___ Extrait cité ___

Olga Anna Markowska - Iskra
Publié le 23 Janvier 2025
Iskra (Étincelle) est le premier album de la multi-instrumentiste et compositrice polonaise Olga Anna Markowska. Enregistré en différents lieux entre 2017 et 2022, le disque commence à l'aube ("Dawn", titre 1) et finit au crépuscule ("Dusk", titre 10), prenant la forme d'un intime voyage mélancolique d'une journée au long de pièces comprises entre une minute trente (environ) et un peu plus de sept minutes. Cithare, violoncelle, voix sans parole et électronique.
"Dawn" installe une atmosphère recueillie, l'attente extasiée de la lumière qui déborde du ciel en longues traînes soulignées par le violoncelle et quelques ponctuations graves. "Blue Spring" (titre 2, Printemps bleu) danse très lentement autour du violoncelle et d'un drone au halo mystérieux, accompagné par des textures électroniques diaprées, finement texturées. Olga Anna Markowska impose une solennité majestueusement élégiaque ! La cithare apparaît au premier plan de "Train ride home", dentelle cristalline au bord d'une déambulation mémorielle bouleversante : l'émotion d'un retour en train vers la maison natale, évocation d'autres voyages en train vers les camps de la mort peut-être, voilée dans des volutes irréelles. Un titre sublime !

___ Données enregistrées ___

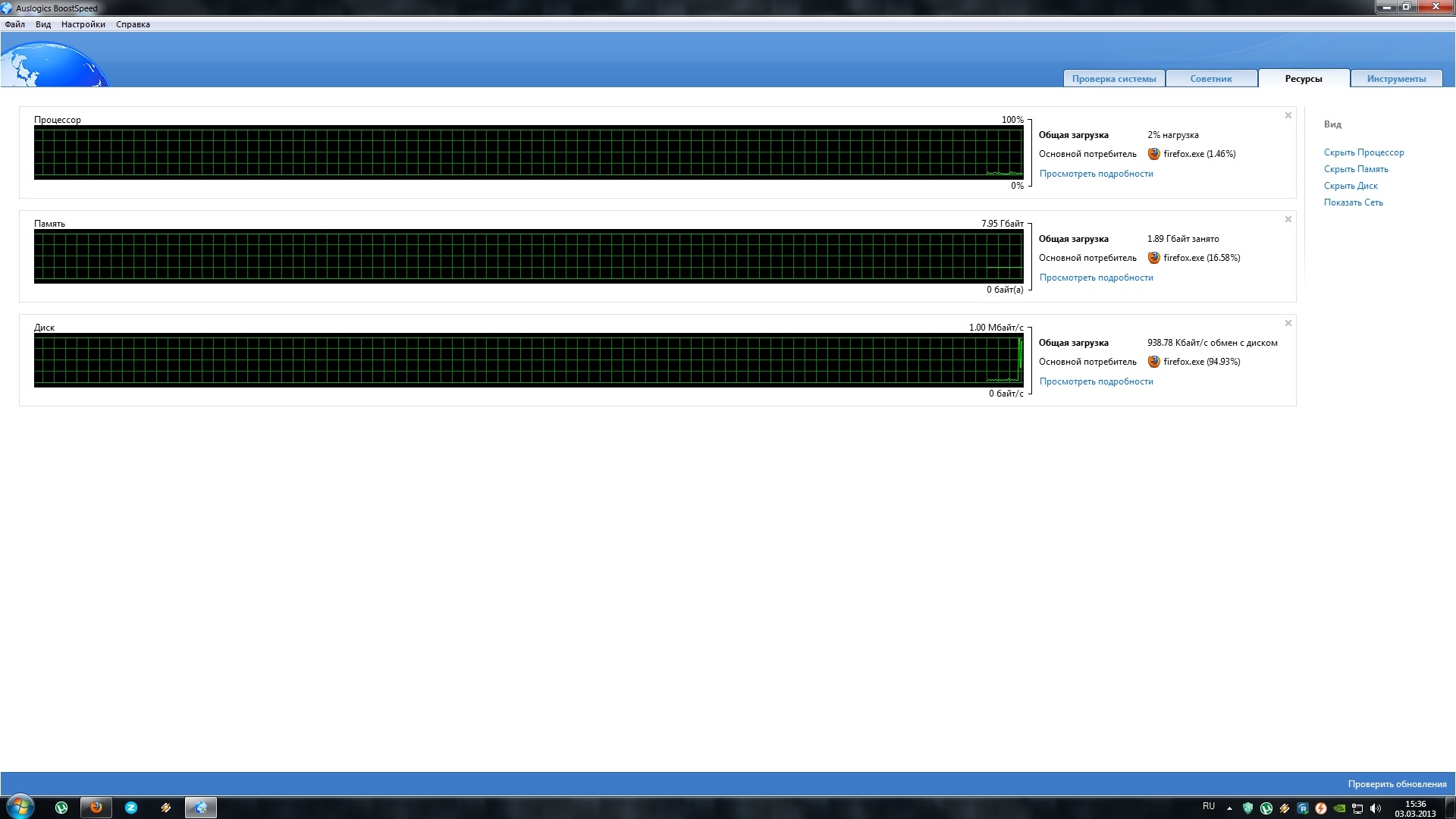Open the Файл menu
Image resolution: width=1456 pixels, height=819 pixels.
(x=14, y=24)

___

▸ **À compléter**
- A) Recopiez, dans la chronique de l'album Iskra, tout le passage qui va de « Olga Anna Markowska - Iskra » jusqu'à « parole et électronique. ».
- B) Répondez à ces questions sur la chronique de l'album Iskra :
(i) Entre quelles années le disque a-t-il été enregistré ?
(ii) Quel morceau clôt l'album ?
(iii) Quel instrument passe au premier plan dans « Train ride home » ?
- C) Prolongez la chronique de l'album Iskra à partir de sa dernière phrase.

▸ **Réponses**
- A)
Olga Anna Markowska - Iskra
Publié le 23 Janvier 2025
Iskra (Étincelle) est le premier album de la multi-instrumentiste et compositrice polonaise Olga Anna Markowska. Enregistré en différents lieux entre 2017 et 2022, le disque commence à l'aube ("Dawn", titre 1) et finit au crépuscule ("Dusk", titre 10), prenant la forme d'un intime voyage mélancolique d'une journée au long de pièces comprises entre une minute trente (environ) et un peu plus de sept minutes. Cithare, violoncelle, voix sans parole et électronique.

- B)
(i) Entre 2017 et 2022.
(ii) « Dusk », le titre 10.
(iii) La cithare.

- C)
"Borderland" (titre 4, Frontière) semble à demi enseveli dans un cauchemar ouaté, avec ses boucles lancinantes de clavier et ses cordes plaintives : en sortirons-nous jamais ? Les marais de "Unfolding", tout en glissendos de cordes, en boucles, créent un climat d'incantation hypnotique. Au fur et à mesure du voyage, on est happé par un mystère s'épaississant, qui me rappelle fugitivement un musicien que j'aime beaucoup, Richard Skelton. "Fever Dream" s'inscrit évidemment dans ce mouvement d'enlisement, de lente dérive vers l'obscur : l'horizon est envahi par une pluie poussiéreuse, dense, qui recouvre le monde, inexorablement. Si "A Heart is an eye" (titre 7) peut sembler au premier abord apporter une éclaircie, il devient très vite une élégie déchirée, le violoncelle sépulcral à souhait sur un fond fuligineux. Quant à "Helix", c'est un balancement quasi psalmodique, une boucle de résonances, comme d'une cloche et de voix mêlées dans une cathédrale tarkovskienne. Le bref "Mizpah" (titre 9, mot hébreu signifiant tour de guet). n'est pas sans évoquer les sonneries de chofar : appels plaintifs enveloppés de violoncelle suave, d'une magnificence extatique. Et c'est le crépuscule ("Dusk", titre 10), lamento solennel, qui tombe sur le monde comme un dais majestueux, d'une beauté frémissante...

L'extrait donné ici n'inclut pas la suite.